▶ [AIM OF THE TASK]: Format the lines below as a numbered list, leaving out any blank lines.

— BEGIN —

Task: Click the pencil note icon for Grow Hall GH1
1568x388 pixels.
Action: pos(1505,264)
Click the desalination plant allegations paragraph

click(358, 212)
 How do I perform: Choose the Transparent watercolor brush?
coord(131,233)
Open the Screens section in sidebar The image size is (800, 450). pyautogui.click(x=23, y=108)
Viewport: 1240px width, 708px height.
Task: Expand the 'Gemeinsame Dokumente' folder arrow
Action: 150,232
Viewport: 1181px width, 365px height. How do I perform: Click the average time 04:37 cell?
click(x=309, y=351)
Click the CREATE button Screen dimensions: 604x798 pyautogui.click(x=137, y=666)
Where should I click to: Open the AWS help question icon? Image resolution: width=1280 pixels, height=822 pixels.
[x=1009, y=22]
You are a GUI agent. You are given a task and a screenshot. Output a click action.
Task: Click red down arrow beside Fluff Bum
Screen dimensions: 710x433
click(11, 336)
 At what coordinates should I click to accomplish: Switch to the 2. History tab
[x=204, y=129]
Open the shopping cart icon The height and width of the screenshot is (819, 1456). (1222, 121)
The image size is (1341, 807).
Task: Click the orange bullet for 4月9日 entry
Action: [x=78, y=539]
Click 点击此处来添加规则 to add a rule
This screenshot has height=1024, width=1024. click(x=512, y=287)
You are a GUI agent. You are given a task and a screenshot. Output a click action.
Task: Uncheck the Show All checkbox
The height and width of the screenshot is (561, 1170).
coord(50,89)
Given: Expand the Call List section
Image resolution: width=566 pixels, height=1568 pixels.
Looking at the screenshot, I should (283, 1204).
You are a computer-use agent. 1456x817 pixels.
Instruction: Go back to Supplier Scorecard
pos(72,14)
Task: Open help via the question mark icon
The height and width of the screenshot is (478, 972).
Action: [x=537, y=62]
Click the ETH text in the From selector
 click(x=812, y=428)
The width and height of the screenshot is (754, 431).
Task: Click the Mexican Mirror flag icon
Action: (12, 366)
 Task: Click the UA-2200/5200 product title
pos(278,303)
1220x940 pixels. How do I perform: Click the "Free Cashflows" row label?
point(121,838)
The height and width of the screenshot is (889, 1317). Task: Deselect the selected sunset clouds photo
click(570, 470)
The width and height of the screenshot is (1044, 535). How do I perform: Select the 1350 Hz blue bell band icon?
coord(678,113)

— END —

▶ [SOLVED PROBLEM]:
1. Task: Click the pencil note icon for Grow Hall GH1
2. 1568x388 pixels.
3. Action: pos(1505,264)
4. Click the desalination plant allegations paragraph
5. click(358, 212)
6.  How do I perform: Choose the Transparent watercolor brush?
7. coord(131,233)
8. Open the Screens section in sidebar The image size is (800, 450). pyautogui.click(x=23, y=108)
9. Viewport: 1240px width, 708px height.
10. Task: Expand the 'Gemeinsame Dokumente' folder arrow
11. Action: 150,232
12. Viewport: 1181px width, 365px height. How do I perform: Click the average time 04:37 cell?
13. click(x=309, y=351)
14. Click the CREATE button Screen dimensions: 604x798 pyautogui.click(x=137, y=666)
15. Where should I click to: Open the AWS help question icon? Image resolution: width=1280 pixels, height=822 pixels.
16. [x=1009, y=22]
17. You are a GUI agent. You are given a task and a screenshot. Output a click action.
18. Task: Click red down arrow beside Fluff Bum
19. Screen dimensions: 710x433
20. click(11, 336)
21.  At what coordinates should I click to accomplish: Switch to the 2. History tab
22. [x=204, y=129]
23. Open the shopping cart icon The height and width of the screenshot is (819, 1456). (1222, 121)
24. The image size is (1341, 807).
25. Task: Click the orange bullet for 4月9日 entry
26. Action: [x=78, y=539]
27. Click 点击此处来添加规则 to add a rule
28. This screenshot has height=1024, width=1024. click(x=512, y=287)
29. You are a GUI agent. You are given a task and a screenshot. Output a click action.
30. Task: Uncheck the Show All checkbox
31. The height and width of the screenshot is (561, 1170).
32. coord(50,89)
33. Given: Expand the Call List section
34. Image resolution: width=566 pixels, height=1568 pixels.
35. Looking at the screenshot, I should (283, 1204).
36. You are a computer-use agent. 1456x817 pixels.
37. Instruction: Go back to Supplier Scorecard
38. pos(72,14)
39. Task: Open help via the question mark icon
40. The height and width of the screenshot is (478, 972).
41. Action: [x=537, y=62]
42. Click the ETH text in the From selector
43.  click(x=812, y=428)
44. The width and height of the screenshot is (754, 431).
45. Task: Click the Mexican Mirror flag icon
46. Action: (12, 366)
47.  Task: Click the UA-2200/5200 product title
48. pos(278,303)
49. 1220x940 pixels. How do I perform: Click the "Free Cashflows" row label?
50. point(121,838)
51. The height and width of the screenshot is (889, 1317). Task: Deselect the selected sunset clouds photo
52. click(570, 470)
53. The width and height of the screenshot is (1044, 535). How do I perform: Select the 1350 Hz blue bell band icon?
54. coord(678,113)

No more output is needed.